I travel and want to eat chocolate.


----------



## AKBTampa (Aug 31, 2006)

No problem sky-eye

The beer is the main reason I want to visit (especially the abbeys) :cheers:
But the pictures in this thread alone, would make me want to explore the cities and towns more.


----------



## staff (Oct 23, 2004)

These buildings are awesome!


----------



## EvanG (Aug 28, 2007)

We're not to fond of them actually. Someting like 90% of our coast looks like this. These buildings replaced some breathtaking belle epoque houses and there are hardly any dunes left in Belgium. If you look at pictures of a hunderd years ago of our coast and compare them to what's left today you would feel like crying.


----------



## Ian (Nov 26, 2006)

^^ could you post some old pictures of belgian coastal cities?? or at least a link to a thread??

Thank you 

ohh sorry... great pics sky-eye keep them coming!!

:cheers:


----------



## Tetramesh (Jun 22, 2007)

EvanG said:


> We're not to fond of them actually. Someting like 90% of our coast looks like this. These buildings replaced some breathtaking belle epoque houses and there are hardly any dunes left in Belgium. If you look at pictures of a hunderd years ago of our coast and compare them to what's left today you would feel like crying.


Indeed. Belgium does not have a long coastline but what there is has been mostly turned into a very ugly sight. When viewed from the sea it looks as though a tidal wave of monstrous concrete has swept Belgium.


----------



## EvanG (Aug 28, 2007)

Ian said:


> ^^ could you post some old pictures of belgian coastal cities?? or at least a link to a thread??
> 
> Thank you


the same place around 1900


----------



## Tetramesh (Jun 22, 2007)

EvanG said:


> the same place around 1900


Its quite sad to look at those old photos and realise what has been lost, the sea front looks amazing back then.


----------



## neorion (May 26, 2006)

EvanG said:


> the same place around 1900


 Right, I see what you mean. A great shame these beauties were replaced with characterless apartments.


----------



## Ian (Nov 26, 2006)

hno: really sad... It's the same story everywhere.


----------

__________

## OBJECTIVE 1
In the forum thread about the Belgian coast, what does EvanG say the buildings replaced?
## OBJECTIVE 2
Return the passage of the forum thread about the Belgian coast from "I travel and" to "and towns more.", copied word for word.
The lines are separate material and have no connection to the forum thread about the Belgian coast.

## SOURCE DATA
__________

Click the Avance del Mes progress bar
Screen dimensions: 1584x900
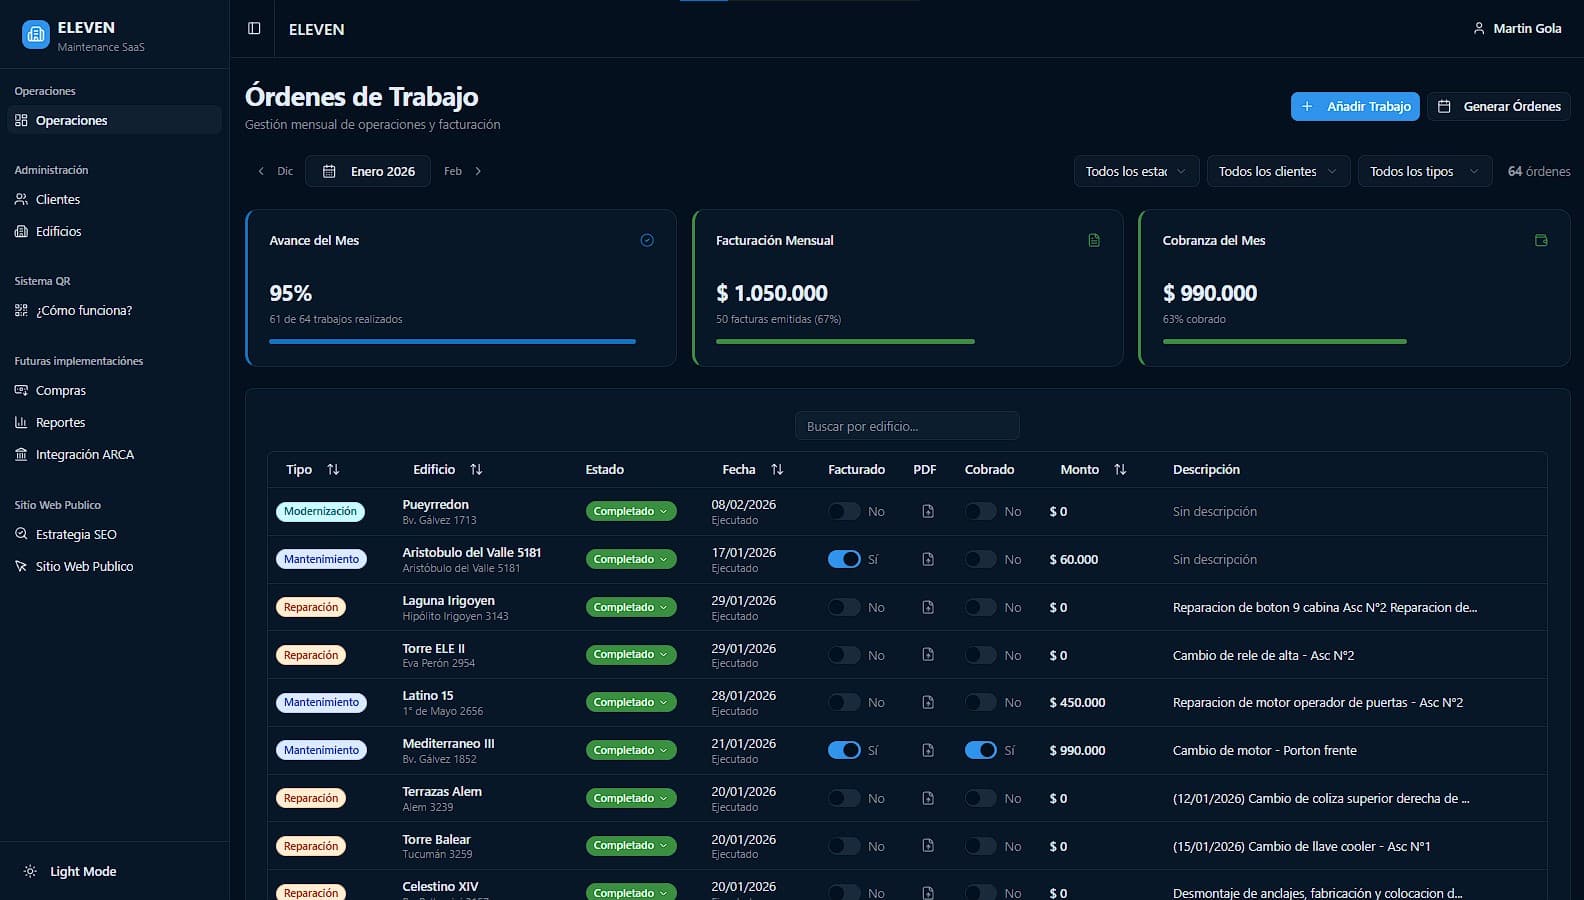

__________

## SOLUTION 1
They replaced some breathtaking belle epoque houses.

## SOLUTION 2
I travel and want to eat chocolate.


----------



## AKBTampa (Aug 31, 2006)

No problem sky-eye

The beer is the main reason I want to visit (especially the abbeys) :cheers:
But the pictures in this thread alone, would make me want to explore the cities and towns more.